##### EXCERPT TO READ

Haeckel's Evolutionist Position


The average type of the Theory of Descent of the older or orthodox school,

which still lingers in the background with its Darwinism unshaken, is that

set forth by Haeckel, scientifically in his "Generelle Morphologie der

Organismen" (1866), and "Systematische Phylogenie" (1896), and popularly

in his "Natural History of Creation" and "Riddles of the Universe," with

their many editions. We may assume that it is well known, and need o
ly

briefly recall its chief characteristics. The "inestimable value," the

"incomparable significance," the "immeasurable importance" of the Theory

of Descent lies, according to Haeckel, in the fact that by means of it we

can explain the origin of the forms of life "in a mechanical manner." The

theory, especially in regard to the descent of man from the apes, is to

him not a working hypothesis or tentative mode of representation; it is a

result comparable to Newton's law of gravitation or the Kant-Laplace

cosmogony. It is "a certain historical fact." The proofs of it are those

already mentioned.



What is especially Haeckelian is the "fundamental biogenetic law,"

"ontogeny resembles phylogeny," that is to say, in development, especially

in embryonic development, the individual recapitulates the history of the

race. Through "palingenesis," man, for instance, recapitulates his

ancestral stages (protist, gastraead, vermine, piscine, and simian). This

recapitulation is condensed, disarranged, or obscured in detail by

"cenogenesis" or "caenogenesis." The groups and types of organisms exhibit

the closest genetic solidarity. The genealogical tree of man in particular

runs directly through a whole series. From the realm of the protists it

leads to that of the gastraeadae (nowadays represented by the Coelentera),

thence into the domain of the worms, touches the hypothetical "primitive

chordates" (for the necessary existence of which "certain proofs" can be

given), the class of tunicates, ascends through the fishes, amphibians and

reptiles to forms parallel to the modern monotremes, then directly through

the marsupials to the placentals, through lemuroids and baboons to the

anthropoid apes, from them to the "famous Pithecanthropus" discovered in

Java, out of which homo sapiens arose. (The easy transition from one

group of forms to another is to be noted. For it is against this point

that most of the opposition has been directed, whether from "grumbling"

##########

» PROMPT 1: In the passage on Haeckel's evolutionist position, which two results does Haeckel compare the Theory of Descent to?
» PROMPT 2: Pick up the passage on Haeckel's evolutionist position at the point where it stops, and write what comes next.
The data after this point is separate from the passage on Haeckel's evolutionist position.

##### STUDY MATERIAL

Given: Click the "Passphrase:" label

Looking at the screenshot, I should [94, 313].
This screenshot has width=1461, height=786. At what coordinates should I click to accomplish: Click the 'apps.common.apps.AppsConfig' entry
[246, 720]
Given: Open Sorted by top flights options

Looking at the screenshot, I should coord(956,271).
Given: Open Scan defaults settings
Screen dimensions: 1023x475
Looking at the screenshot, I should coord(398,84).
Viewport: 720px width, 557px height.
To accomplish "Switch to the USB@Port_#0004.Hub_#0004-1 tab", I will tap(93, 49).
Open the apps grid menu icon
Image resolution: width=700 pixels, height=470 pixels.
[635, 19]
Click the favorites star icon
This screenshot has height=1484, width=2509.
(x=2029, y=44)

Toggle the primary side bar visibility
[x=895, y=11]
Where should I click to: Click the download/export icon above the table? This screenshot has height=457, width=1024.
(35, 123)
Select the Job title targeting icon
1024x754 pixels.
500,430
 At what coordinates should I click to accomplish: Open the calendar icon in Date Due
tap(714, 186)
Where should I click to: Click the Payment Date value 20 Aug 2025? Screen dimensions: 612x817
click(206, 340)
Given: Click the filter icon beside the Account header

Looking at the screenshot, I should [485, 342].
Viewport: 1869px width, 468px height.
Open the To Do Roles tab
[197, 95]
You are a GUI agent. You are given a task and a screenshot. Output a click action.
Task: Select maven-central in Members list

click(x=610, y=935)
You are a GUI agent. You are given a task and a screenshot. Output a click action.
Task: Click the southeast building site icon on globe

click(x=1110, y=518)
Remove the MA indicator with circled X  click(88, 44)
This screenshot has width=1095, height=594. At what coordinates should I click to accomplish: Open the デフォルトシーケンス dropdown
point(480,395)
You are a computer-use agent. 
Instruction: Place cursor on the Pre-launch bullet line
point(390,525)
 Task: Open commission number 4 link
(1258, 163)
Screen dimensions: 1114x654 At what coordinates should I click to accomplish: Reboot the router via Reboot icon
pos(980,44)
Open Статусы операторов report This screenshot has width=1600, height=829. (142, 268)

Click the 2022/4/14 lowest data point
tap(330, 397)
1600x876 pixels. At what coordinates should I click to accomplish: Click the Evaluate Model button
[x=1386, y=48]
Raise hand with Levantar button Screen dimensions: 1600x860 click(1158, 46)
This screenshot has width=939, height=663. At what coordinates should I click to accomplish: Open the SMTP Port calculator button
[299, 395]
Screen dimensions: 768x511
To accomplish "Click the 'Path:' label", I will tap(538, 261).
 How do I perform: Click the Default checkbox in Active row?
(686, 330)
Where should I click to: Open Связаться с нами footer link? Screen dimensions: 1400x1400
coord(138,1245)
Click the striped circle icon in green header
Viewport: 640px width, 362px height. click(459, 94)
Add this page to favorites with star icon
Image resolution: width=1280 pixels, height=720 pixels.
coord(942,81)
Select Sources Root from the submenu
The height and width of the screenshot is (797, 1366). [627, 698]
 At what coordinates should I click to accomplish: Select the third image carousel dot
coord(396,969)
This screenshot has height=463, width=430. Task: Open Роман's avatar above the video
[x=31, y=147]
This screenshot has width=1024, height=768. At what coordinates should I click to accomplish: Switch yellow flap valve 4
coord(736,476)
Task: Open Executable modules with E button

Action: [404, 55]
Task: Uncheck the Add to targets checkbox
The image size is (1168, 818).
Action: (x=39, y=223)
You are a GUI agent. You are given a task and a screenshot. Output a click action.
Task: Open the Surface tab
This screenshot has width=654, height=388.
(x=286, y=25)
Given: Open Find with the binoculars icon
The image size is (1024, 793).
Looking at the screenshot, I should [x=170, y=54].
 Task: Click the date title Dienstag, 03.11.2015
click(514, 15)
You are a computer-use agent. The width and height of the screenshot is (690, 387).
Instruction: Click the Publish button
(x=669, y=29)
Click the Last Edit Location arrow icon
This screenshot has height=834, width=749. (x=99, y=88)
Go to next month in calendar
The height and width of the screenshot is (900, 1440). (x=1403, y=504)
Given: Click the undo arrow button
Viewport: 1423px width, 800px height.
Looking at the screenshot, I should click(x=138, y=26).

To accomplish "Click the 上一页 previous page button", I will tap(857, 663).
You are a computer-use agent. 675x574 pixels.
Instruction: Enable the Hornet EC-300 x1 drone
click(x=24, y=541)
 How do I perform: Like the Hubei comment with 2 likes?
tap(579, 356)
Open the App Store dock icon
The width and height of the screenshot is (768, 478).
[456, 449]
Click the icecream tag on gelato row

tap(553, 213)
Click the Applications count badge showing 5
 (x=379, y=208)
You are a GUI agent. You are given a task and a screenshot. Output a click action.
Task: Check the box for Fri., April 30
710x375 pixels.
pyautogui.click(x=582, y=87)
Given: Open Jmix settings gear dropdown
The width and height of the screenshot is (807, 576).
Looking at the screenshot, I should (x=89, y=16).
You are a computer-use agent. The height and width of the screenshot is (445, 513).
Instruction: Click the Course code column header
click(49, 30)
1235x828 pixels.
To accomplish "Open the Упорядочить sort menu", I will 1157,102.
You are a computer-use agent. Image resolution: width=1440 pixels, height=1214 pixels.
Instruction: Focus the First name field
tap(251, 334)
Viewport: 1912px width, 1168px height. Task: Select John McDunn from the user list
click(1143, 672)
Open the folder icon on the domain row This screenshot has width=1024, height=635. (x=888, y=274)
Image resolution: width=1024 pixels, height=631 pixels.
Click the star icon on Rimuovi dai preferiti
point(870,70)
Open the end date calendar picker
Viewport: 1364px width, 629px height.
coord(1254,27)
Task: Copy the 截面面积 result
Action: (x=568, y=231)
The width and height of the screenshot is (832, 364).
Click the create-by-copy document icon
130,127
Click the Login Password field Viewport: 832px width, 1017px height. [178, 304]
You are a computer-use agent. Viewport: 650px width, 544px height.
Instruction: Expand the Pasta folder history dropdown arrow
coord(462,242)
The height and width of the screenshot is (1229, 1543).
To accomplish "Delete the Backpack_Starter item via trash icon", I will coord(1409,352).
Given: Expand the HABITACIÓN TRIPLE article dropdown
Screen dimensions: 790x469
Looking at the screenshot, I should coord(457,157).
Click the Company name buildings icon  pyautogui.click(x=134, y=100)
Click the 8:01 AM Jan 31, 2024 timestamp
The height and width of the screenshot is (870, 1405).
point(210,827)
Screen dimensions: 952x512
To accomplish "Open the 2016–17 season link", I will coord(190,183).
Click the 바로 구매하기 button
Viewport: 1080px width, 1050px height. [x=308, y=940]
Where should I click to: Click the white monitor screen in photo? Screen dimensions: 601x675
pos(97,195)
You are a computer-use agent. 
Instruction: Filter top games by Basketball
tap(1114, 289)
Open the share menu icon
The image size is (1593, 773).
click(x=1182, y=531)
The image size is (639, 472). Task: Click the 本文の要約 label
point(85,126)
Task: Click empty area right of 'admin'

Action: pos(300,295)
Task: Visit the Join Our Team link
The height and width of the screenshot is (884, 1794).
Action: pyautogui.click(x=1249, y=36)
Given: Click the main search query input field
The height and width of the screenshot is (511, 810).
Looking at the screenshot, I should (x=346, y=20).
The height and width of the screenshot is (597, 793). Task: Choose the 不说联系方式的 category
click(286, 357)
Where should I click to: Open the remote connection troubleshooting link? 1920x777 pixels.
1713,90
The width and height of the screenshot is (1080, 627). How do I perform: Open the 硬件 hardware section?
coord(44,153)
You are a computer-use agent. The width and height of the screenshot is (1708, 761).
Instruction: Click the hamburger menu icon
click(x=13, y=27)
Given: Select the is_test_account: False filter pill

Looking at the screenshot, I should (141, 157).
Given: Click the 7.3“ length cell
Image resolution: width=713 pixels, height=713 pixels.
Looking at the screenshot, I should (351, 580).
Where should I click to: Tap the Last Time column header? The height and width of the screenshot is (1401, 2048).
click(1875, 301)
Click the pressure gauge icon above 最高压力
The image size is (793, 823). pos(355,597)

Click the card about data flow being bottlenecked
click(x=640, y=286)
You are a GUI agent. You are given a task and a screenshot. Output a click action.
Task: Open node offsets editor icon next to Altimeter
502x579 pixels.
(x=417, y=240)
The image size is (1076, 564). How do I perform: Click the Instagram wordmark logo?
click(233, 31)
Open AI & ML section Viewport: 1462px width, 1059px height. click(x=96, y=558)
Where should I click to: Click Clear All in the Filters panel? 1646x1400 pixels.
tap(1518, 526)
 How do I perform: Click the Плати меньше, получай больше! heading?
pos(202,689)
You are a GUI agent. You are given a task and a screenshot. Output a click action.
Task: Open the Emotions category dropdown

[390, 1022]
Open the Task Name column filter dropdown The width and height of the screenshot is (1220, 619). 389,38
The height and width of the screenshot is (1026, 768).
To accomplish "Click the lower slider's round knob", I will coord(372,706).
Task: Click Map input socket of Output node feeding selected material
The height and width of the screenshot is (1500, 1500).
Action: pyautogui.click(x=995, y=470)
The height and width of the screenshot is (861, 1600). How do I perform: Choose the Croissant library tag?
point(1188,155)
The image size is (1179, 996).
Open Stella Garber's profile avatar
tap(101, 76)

##########

» ANSWER SPACE 1: Newton's law of gravitation and the Kant-Laplace cosmogony.

» ANSWER SPACE 2:
critics, or thoroughgoing opponents of the Theory of Descent.)



Haeckel's facile method of constructing genealogical trees, which ignores

difficulties and discrepant facts, has met with much criticism and

ridicule even among Darwinians. The "orator of Berlin," Du Bois-Reymond,

declared that if he must read romances he would prefer to read them in

some other form than that of genealogical trees. But they have at least

the merit that they give a vivid impression of what is most plausible and

attractive in the idea of descent, and moreover they have helped towards

orientation in the discussion. Nor can we ignore the very marked taxonomic

and architectonic talent which their construction displays.